Recent research work
Robust ultra-small high mobility skyrmions in ferrimagnetic multilayers
Skyrmions are excellent candidates for racetrack memory and synaptic devices. However, skyrmion movement in ferromagnets (FM) is hindered by their transverse movement (skyrmions Hall effect, SkHE) and pinning at defects. We propose a robust amorphous-ferrimagnetic system, where SkHE and pinning were both considerably mitigated. We followed a strategy previously used to generate dense, small skyrmions in FM- employing two DMI generating interfaces of Ir/Fe-FiM and Co-FiM/Pt. The DMI at the two interfaces being additive, strengthens the total DMI and provides a robust, tunable FiM system capable of hosting, high density,, ultra-small, high-mobility skyrmions
Topological Spin Textures Stabilized by the Dzyaloshinskii-Moriya Interaction
The three-dimensional structure of nanoscale topological spin textures stabilized by the Dzyaloshinskii-Moriya interaction is governed by the delicate competition between the exchange, demagnetization, and anisotropy energies. The quantification of such spin textures through direct experimental methods is crucial towards understanding the fundamental physics associated with their ordering, as well as their manipulation in spintronic devices. Lorentz transmission electron microscopy technique was used to quantify mixed Bloch-N´eel chiral spin textures stabilized by the Dzyaloshinskii-Moriya interaction in Co/Pd multilayers. This approach provides the necessary framework for the application of quantitative Lorentz phase microscopy to a broad array of topological spin systems.
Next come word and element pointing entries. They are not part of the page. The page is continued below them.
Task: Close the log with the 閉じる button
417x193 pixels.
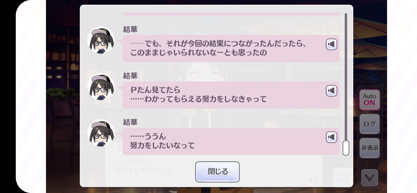Action: (217, 172)
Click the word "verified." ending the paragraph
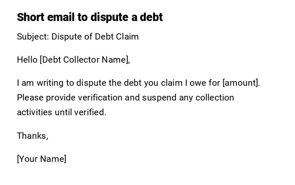The width and height of the screenshot is (295, 185). tap(90, 112)
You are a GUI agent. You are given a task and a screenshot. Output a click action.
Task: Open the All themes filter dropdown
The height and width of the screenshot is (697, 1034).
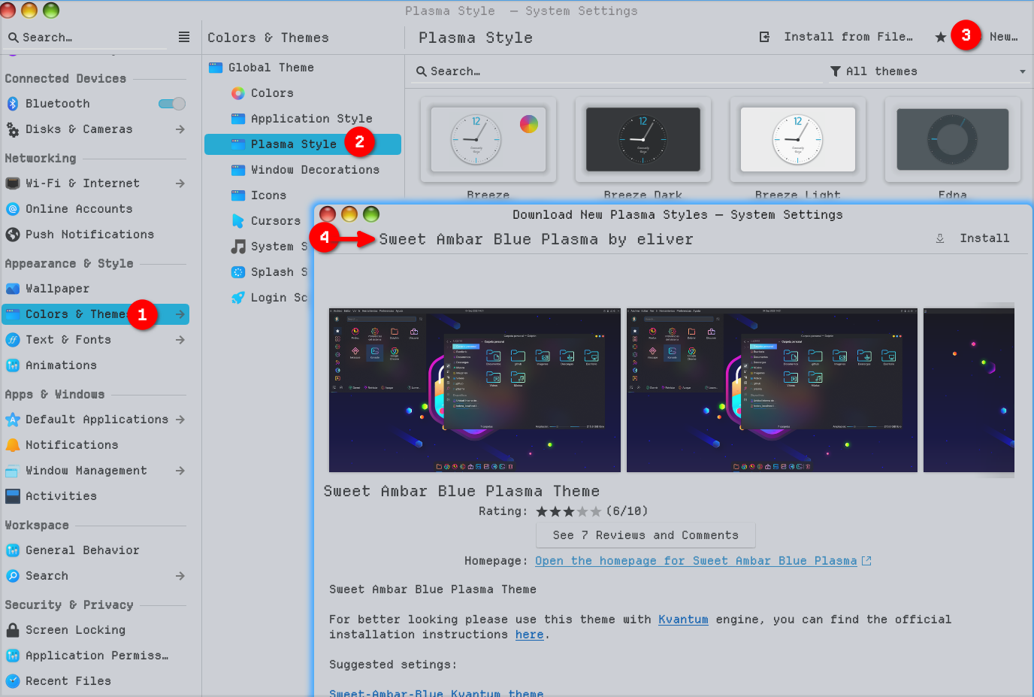[927, 71]
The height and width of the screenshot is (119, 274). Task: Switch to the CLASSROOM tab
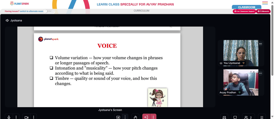pyautogui.click(x=247, y=7)
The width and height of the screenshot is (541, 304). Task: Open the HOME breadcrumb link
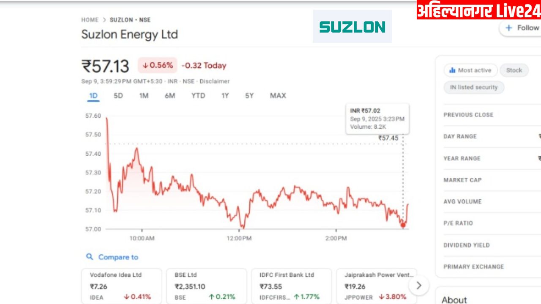90,20
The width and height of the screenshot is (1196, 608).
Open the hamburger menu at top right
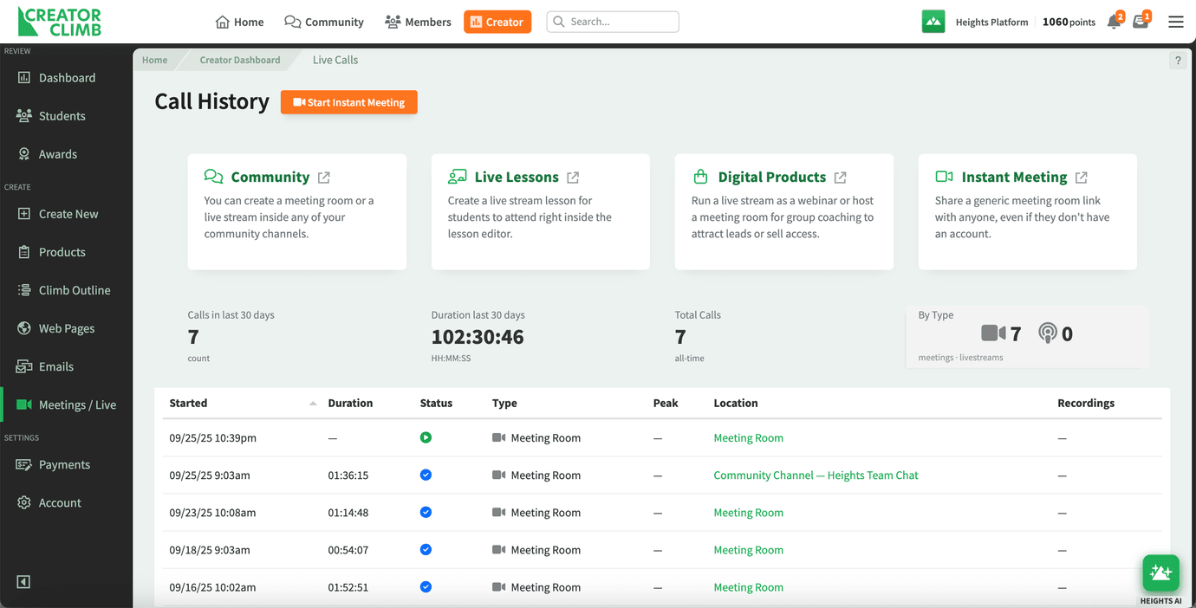tap(1176, 22)
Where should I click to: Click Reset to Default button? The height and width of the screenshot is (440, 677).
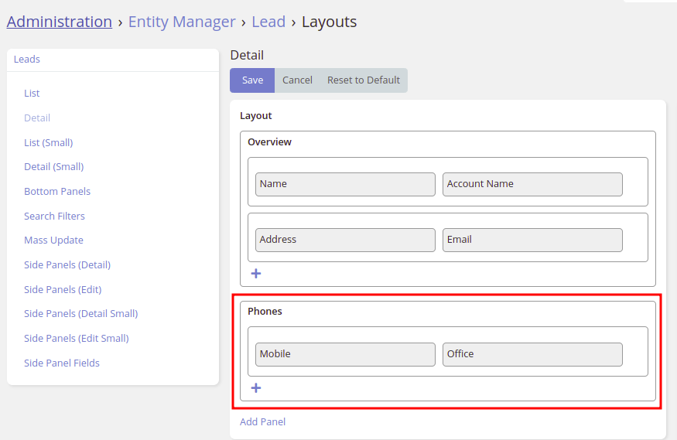(363, 80)
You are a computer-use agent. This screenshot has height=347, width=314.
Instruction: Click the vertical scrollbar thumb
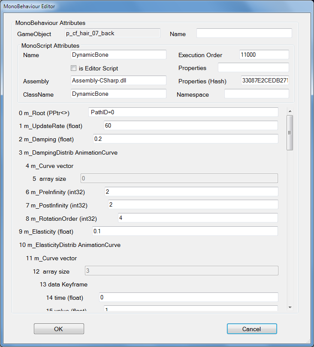coord(290,133)
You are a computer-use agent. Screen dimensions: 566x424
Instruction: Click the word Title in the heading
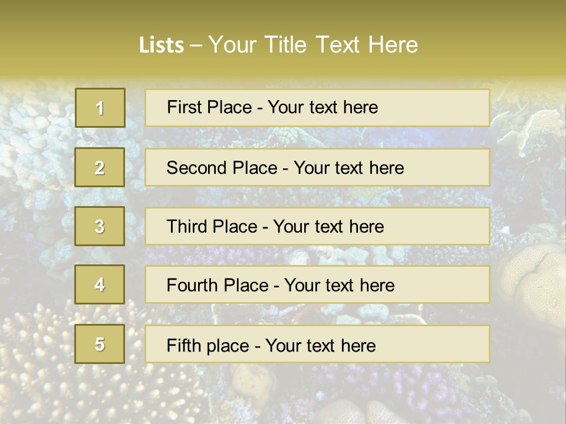click(x=285, y=45)
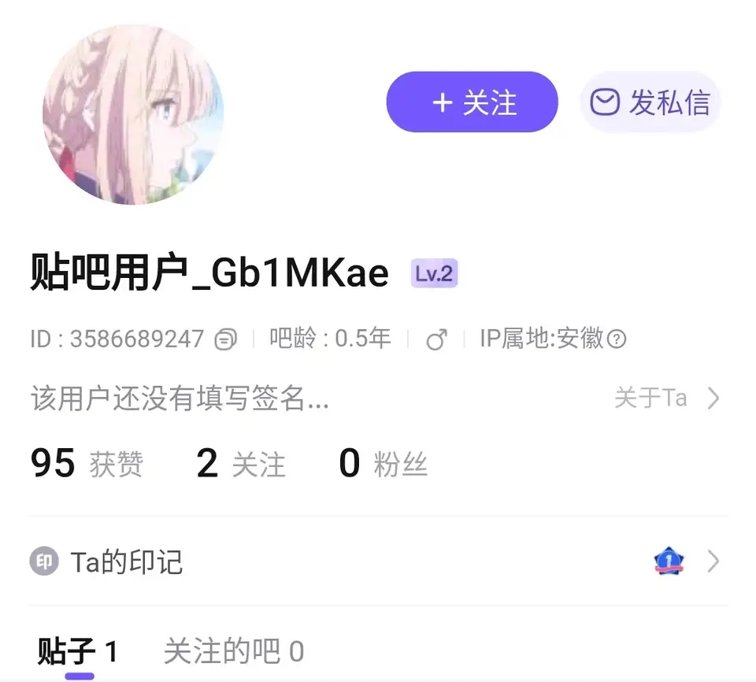The height and width of the screenshot is (682, 756).
Task: Tap the username 贴吧用户_Gb1MKae
Action: 209,273
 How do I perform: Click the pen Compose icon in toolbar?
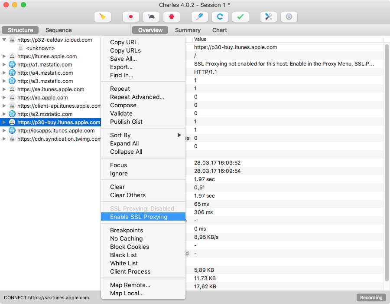(x=199, y=17)
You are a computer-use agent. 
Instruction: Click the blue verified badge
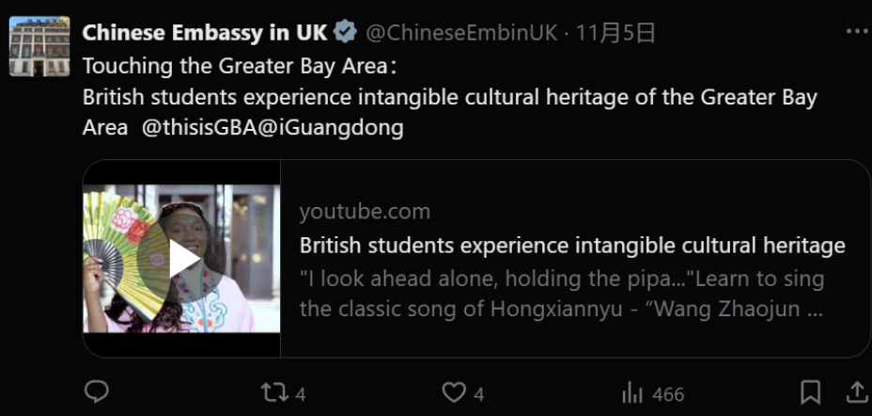[346, 33]

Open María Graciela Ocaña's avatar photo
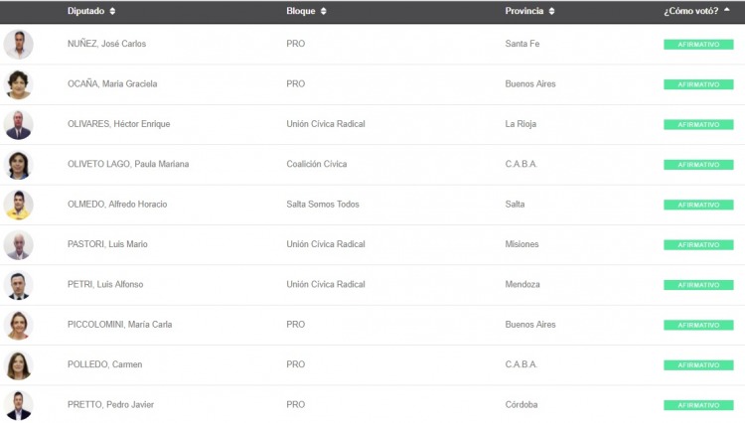[x=19, y=84]
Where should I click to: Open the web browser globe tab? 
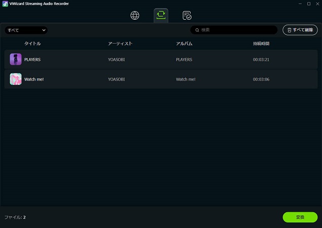click(x=135, y=15)
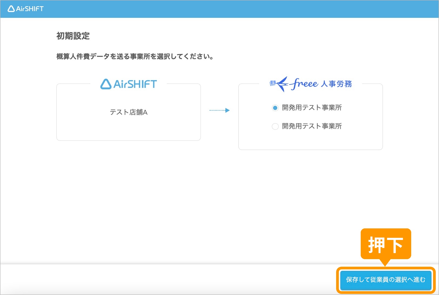Click the 概算人件費データ instruction sentence
This screenshot has height=295, width=439.
[135, 57]
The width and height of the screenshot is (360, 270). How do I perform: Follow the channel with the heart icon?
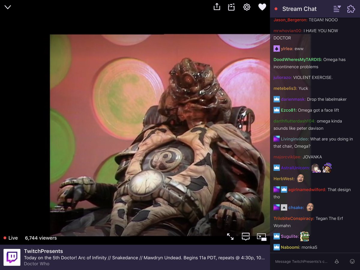262,7
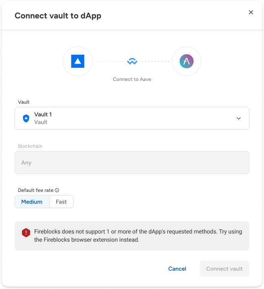
Task: Click the Vault field label above the selector
Action: click(x=24, y=102)
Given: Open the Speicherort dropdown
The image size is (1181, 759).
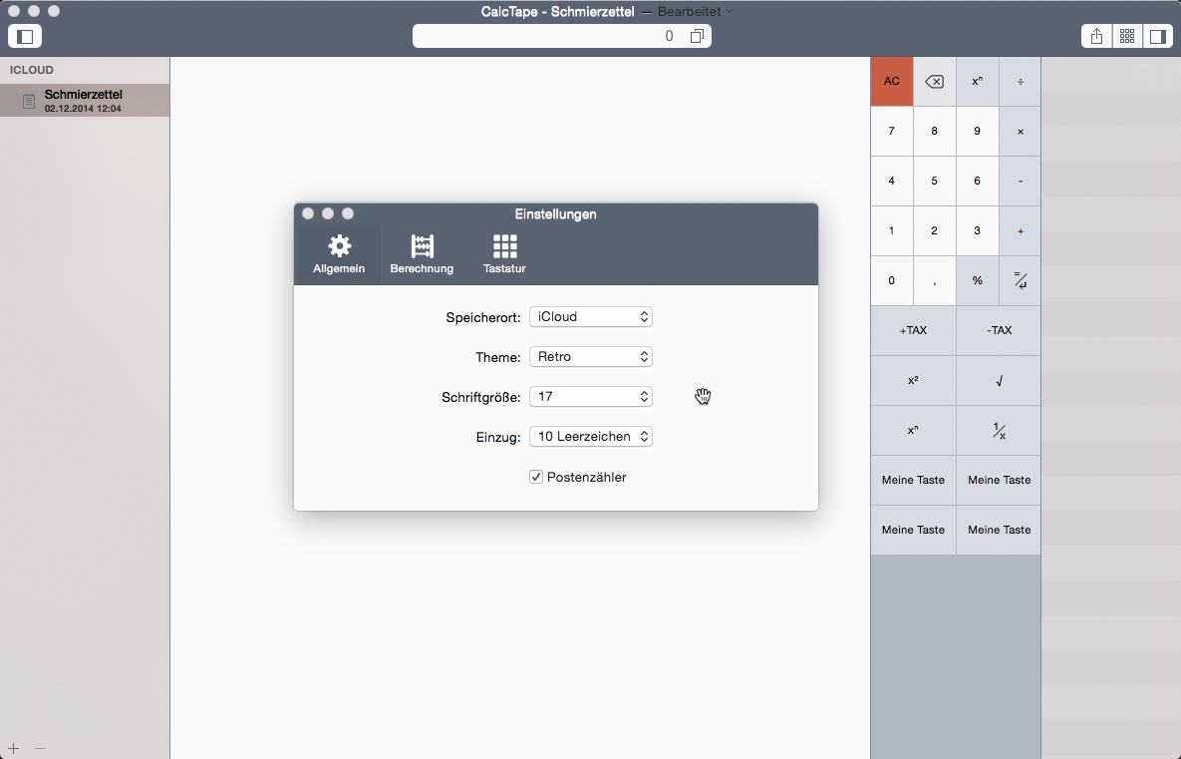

SOT driven magnetization switching with sputtered TI spin current source
Current induced spin orbit torques (SOTs) offer an efficient pathway to manipulate the magnetization of a ferromagnet for future magnetic memories and logic devices. Among the various non-magnets utilized, the topological insulators, such as Bi2Se3, have proven to be one of most efficient spin current generators for SOTs. So far, the preferred growth technique for such materials is the molecular beam epitaxy technique which is not compatible with the magnetic memory industry. In this study, we utilize a sputter deposited Bi2Se3 to demonstrate highly efficient SOT generation and subsequently magnetization switching.
BPM by phase transformation with low-energy proton irradiation
Nano-patterning on the order of sub-10 nm is integral to achieve high-density nano-scale devices for various data storage and data processing applications. However, the additional requirement of planarization and unwanted side-effects of physical or chemical etching have so far limited the patterning of sub-10nm devices. In this work, we have demonstrated the creation of an array of 10nm ferromagnetic islands through selective phase transformation of paramagnetic multilayers by low-energy proton irradiation. Therefore, phase transformation by low energy proton irradiation can be used for patterning sub-10nm nano-islands, not only for magnetic data storage but also for patterning various opto-electronic and spintronic devices.
Magnetic Properties of the Free Layer in Double-Barrier Magnetic Tunnel Junctions (p-MTJ)
it is important to understand the Co-Fe-B composition dependence of the magnetic properties of Co-Fe-B-MgO systems. This work focuses on the data-storing free layer of double-barrier magnetic tunnel junctions with perpendicular magnetic anisotropy (PMTJs), which include ultrathin films sandwiched between two MgO layers and a W insert layer. Different CoFeB compositions and annealing conditions can produce highest anisotropy energy to ensure high thermal stability, while maintaining the lowest Gilbert damping parameter which is essential to achieve a low critical switching current. This work provides a better understanding of metal-oxide systems with desirable properties for DBL PMTJ applications.